PHASE-I CLINICAL INVESTIGATION OF HOMOHARRINGTONINE

Abstract

Homorharringtonine is a cephalotaxine ester derived from Cephalotaxus harringtonia, which is a Chinese evergreen tree. A limited clinical evaluation of this drug is China revealed antileukemic activity, which prompted clinical trials in the USA. Patients (43) with a variety of refractory malignancies were treated using a daily i.v. treatment for 5 days at 3-4 wk intervals. The starting dose of homoharringtonine was 0.2 mg/m2 per day and it was escalated to a maximum of 8 mg/m2 per day. The dose-limiting toxic effect was hypotension, which was generally mild with daily dose levels of 3-4.5 mg/m2 per day and required no specific treatment besides i.v. fluid supplements in some patients. Hypotension became increasingly severe at the higher dose levels and resulted in cardiovascular collapse in 4 of 16 patients treated with dose levels of 5-6 mg/m2 per day.
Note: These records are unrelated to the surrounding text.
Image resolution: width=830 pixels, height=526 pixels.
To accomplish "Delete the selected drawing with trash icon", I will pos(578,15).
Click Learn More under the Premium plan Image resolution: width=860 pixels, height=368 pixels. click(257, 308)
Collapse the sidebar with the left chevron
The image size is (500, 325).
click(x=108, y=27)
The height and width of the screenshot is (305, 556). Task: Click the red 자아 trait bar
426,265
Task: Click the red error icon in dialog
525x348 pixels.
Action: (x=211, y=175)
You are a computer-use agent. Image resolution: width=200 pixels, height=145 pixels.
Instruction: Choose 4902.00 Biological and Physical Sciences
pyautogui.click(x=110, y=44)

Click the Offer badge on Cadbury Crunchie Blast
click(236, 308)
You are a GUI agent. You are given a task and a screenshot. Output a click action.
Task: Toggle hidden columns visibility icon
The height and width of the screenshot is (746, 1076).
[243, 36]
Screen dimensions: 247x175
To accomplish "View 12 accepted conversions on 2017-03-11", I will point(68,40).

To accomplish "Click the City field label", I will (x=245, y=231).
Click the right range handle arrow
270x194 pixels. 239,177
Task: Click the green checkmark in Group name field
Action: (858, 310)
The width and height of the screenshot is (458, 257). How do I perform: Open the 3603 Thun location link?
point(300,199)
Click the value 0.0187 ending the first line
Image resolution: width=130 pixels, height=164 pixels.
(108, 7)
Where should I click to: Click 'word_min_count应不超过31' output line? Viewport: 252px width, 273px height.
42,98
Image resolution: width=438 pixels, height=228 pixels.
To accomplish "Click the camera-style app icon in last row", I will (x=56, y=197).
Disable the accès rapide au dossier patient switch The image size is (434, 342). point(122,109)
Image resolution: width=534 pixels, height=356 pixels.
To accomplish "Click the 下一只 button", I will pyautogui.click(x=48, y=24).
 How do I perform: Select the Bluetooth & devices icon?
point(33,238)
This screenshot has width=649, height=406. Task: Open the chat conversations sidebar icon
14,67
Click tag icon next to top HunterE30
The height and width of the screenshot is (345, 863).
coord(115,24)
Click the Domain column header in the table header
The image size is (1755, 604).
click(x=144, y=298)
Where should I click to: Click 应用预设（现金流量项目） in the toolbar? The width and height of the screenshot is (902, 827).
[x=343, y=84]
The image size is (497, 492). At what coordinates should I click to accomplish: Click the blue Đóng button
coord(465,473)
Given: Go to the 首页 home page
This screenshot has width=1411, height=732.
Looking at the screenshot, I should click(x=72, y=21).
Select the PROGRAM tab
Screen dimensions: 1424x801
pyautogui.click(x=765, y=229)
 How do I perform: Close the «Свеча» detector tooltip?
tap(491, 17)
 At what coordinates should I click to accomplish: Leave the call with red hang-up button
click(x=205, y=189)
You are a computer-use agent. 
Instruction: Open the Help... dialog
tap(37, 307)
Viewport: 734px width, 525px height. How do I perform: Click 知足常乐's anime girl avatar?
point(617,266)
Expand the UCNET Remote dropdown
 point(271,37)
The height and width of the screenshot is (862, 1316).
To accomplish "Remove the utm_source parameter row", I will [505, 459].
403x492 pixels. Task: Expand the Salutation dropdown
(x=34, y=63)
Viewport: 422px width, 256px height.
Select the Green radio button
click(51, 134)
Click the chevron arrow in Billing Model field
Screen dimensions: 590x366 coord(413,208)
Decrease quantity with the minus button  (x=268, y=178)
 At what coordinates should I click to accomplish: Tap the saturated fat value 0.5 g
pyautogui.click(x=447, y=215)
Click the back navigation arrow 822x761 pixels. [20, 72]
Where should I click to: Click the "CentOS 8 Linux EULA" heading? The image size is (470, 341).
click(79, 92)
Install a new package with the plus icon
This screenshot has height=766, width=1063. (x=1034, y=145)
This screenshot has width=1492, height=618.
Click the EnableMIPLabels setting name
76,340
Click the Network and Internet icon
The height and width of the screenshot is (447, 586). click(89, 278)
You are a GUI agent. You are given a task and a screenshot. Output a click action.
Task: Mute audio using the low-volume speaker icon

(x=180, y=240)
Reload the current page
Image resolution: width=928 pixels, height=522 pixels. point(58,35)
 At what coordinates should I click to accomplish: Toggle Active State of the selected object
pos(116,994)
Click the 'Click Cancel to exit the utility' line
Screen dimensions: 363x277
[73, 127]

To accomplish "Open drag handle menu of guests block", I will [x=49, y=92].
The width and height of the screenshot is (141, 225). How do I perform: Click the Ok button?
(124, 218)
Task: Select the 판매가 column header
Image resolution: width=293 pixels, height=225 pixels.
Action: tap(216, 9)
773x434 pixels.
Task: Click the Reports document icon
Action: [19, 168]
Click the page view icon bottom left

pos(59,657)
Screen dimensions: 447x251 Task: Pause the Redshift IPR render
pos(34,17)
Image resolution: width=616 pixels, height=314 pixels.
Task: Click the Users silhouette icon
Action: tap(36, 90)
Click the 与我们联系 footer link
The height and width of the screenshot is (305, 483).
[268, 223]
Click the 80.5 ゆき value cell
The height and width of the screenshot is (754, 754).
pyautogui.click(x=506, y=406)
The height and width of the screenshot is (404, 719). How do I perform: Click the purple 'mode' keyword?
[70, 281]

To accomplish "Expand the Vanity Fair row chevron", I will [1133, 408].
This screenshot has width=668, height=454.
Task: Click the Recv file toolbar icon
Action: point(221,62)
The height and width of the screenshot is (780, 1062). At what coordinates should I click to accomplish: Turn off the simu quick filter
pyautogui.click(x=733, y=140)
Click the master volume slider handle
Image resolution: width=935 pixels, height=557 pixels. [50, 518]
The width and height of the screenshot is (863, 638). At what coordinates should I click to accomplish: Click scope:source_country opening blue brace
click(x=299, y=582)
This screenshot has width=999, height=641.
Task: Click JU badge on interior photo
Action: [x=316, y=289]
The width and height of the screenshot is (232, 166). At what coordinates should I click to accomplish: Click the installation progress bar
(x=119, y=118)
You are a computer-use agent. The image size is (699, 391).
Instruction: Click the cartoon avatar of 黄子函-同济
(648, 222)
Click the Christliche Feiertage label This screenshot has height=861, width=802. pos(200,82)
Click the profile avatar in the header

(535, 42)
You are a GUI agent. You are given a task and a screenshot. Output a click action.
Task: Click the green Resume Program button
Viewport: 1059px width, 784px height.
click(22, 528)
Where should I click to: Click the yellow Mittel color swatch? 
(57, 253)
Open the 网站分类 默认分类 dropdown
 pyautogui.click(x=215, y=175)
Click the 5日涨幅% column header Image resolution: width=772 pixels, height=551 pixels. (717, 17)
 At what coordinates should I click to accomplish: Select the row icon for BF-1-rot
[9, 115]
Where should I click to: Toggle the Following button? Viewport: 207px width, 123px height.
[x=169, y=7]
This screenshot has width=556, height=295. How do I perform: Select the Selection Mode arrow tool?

A moderately severe degree of myelosuppression was observed with homoharringtonine doses of .gtoreq. 3 mg/m2. Myelosuppression was clearly related to the extent of prior treatment and was minimal in patients who had not received extensive prior treatment. Gastrointestinal toxic effects of nausea, vomiting and diarrhea were observed in .apprx. 2/3 of the patients but these side effects were generally mild and self-limited. Drug-related fever and alopecia were also observed in some patients. No major responses were observed, although 3 patients with solid tumors evidenced minor responses and 3 or 5 patients with acute leukemia showed some degree of antileukemic activity. For phase II studies of homoharringtonine in solid tumors, a daily dose of 3 mg/m2 for 5 days in patients with extensive prior treatment and 4 mg/m2 per day for 5 days in patients with good bone marrow reserve will be utilized. The daily dose must not exceed 4 mg/m2 to avoid serious hypotension; further dose escalations should be accomplished by extending the number of days of treatment beyond 5 days.